Compute Pod: Tenant VMs and VNFs provisioned by OpenStack reside in the Compute Pod.

The core services of VMware Integrated OpenStack run as containers in an internally deployed VMware Tanzu Kubernetes Grid Cluster. This cluster is deployed using the VIO Lifecycle Manager on top of PhotonOS VMs.

In a production-grade environment, the deployment of VMware Integrated OpenStack consists of:

Kubernetes Control Plane VMs are responsible for Life Cycle Management (LCM) of the VIO control plane. The control plane is responsible for the Kubernetes control processes, the Helm charts, the cluster API interface for Kubernetes LCM, and the VIO Lifecycle Manager web interface.
VIO Controller Nodes host the OpenStack components and are responsible for integrating the OpenStack APIs with the individual VMware components.

OpenStack services are the interface between OpenStack users and vSphere infrastructure. Incoming OpenStack API requests are translated into vSphere system calls by each service.

For redundancy and availability, OpenStack services run at least two identical Pod replicas. Depending on the load, Cloud administrators can scale the number of pod replicas up or down per service. As OpenStack services scale out horizontally, API requests are load-balanced natively across Kubernetes Pods for even distribution.


OpenStack Service	VMware Component	Driver
Nova	vCenter Server	VMware vCenter Driver
Glance	vCenter Server	VMware VMDK Driver
Cinder	vCenter Server	VMware VMDK Driver
Neutron	NSX Manager	VMware NSX Driver / Plug-in

Nova Compute Pods

In VMware Integrated OpenStack, a vSphere cluster represents a single Nova compute node. This differs from traditional OpenStack deployments where each hypervisor (or server) is represented as individual nova compute nodes.

The Nova process represents an aggregated view of compute resources. Each vSphere cluster represents a single nova compute node. Clusters can come from one or more vCenter Servers.
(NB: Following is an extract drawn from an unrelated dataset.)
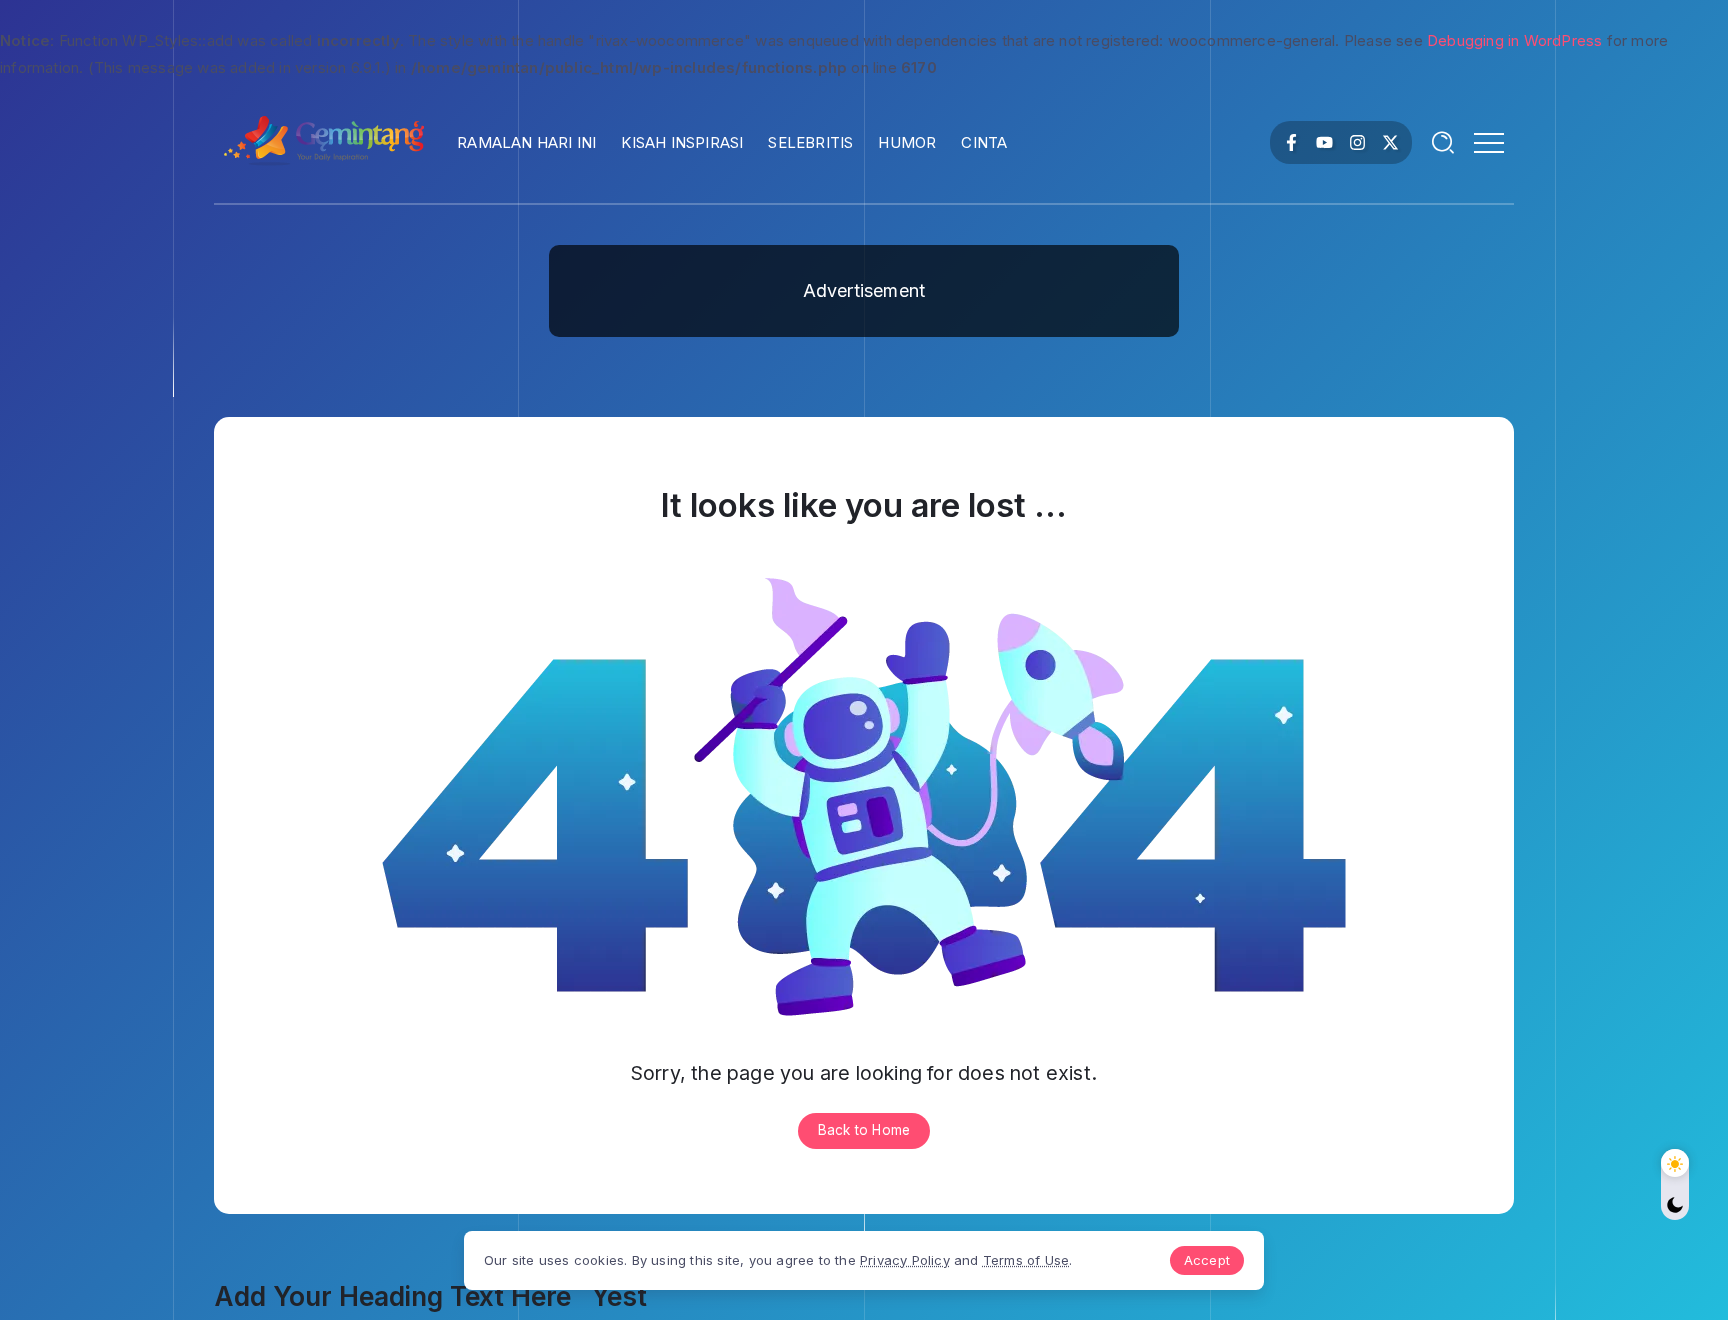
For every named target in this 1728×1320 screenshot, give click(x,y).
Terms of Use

All incoming requests to OpenStack are handled by the Nova Driver, which is integrated with the VMware vCenter Driver through the nova compute pods.

RabbitMQ Pod

RabbitMQ is the default message queue used by all VIO services. It is an intermediary for messaging, providing applications with a common platform to send and receive messages. All core services of OpenStack connect to the RabbitMQ message bus. Messages are placed in a queue and cleared only after they are acknowledged.

The VIO RabbitMQ implementation runs in active-active-active mode in a cluster environment with queues mirrored between three RabbitMQ Pods.

Each OpenStack service is configured with IP addresses of the RabbitMQ cluster members and one node is designated as primary. If the primary node is not reachable, the Rabbit Client uses one of the remaining nodes. Because queues are mirrored, messages are consumed identically regardless of the node to which a client connects. RabbitMQ provides high scalability.